La première justification est courante pour dédouaner les personnes en situation de pouvoir : on fait peser sur leur entourage leurs mauvaises décisions. Tout système génère ce type de pare-feu. Il n'en reste pas moins que, in fine, c'est bien la responsabilité, surtout dans un système aussi centralisé que le romain et qui revendique une origine métaphysique à cette autorité, relève de celui qui est en haut. De manière générale, ce qui grandit les personnes qui ont l'autorité c'est d'assumer leurs actes. L'ouverture progressive d'archives, comme actuellement celles de Pie XII, permettra peut-être le moment venu d'y voir plus clair sur la façon dont le cardinal Sodano et d'autres auraient abusé du vieil homme. Il restera toutefois important de comprendre ce qui s'est passé les années où le pape était en relative bonne santé. Ce problème en pointe quoi qu'il en soit d'autres : les difficultés à laisser en place des personnes fragiles à des responsabilités aussi élevés après un certain âge et le dysfonctionnement de la Curie comme société de cour propice aux dissimulations et manipulations. Pas sûr donc que l'institution sorte très grandie de cette argumentation en réalité... 
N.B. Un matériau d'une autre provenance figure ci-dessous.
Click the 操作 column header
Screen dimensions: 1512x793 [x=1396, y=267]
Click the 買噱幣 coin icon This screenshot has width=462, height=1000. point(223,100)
En ce qui concerne la peur de laisser des prêtres se compromettre dans des scandales instrumentalisés, il importe de rappeler que le pontificat de Jean Paul II s'est déroulé davantage après la Guerre Froide (1991-2005 : 14 ans) que pendant la Guerre Froide (1978-1991 : 13 ans). Dans des sociétés occidentales, peu suspectes de pratiquer ce genre de montage, de quoi avoir peur (si ce n'est du scandale) ? À partir des années 1990, les révélations ne viennent pas tant de l'Est que de l'Ouest : Irlande, États-unis, France, etc. C'est-à-dire des espaces où les droits de la personne, comparativement à d'autres régions du monde, sont plutôt bien respectés et où ils permettent d'instruire des procès de manière équitable. C'est bien le souci dans l'affaire du cardinal Groër, nommé archevêque de Vienne alors que des accusations de pédophilie circulaient. Pourquoi invoquer, comme le pape le fit en effet, une "tentative de destruction" dans la lettre à l'épiscopat autrichien qu'il envoya en 1995 ? 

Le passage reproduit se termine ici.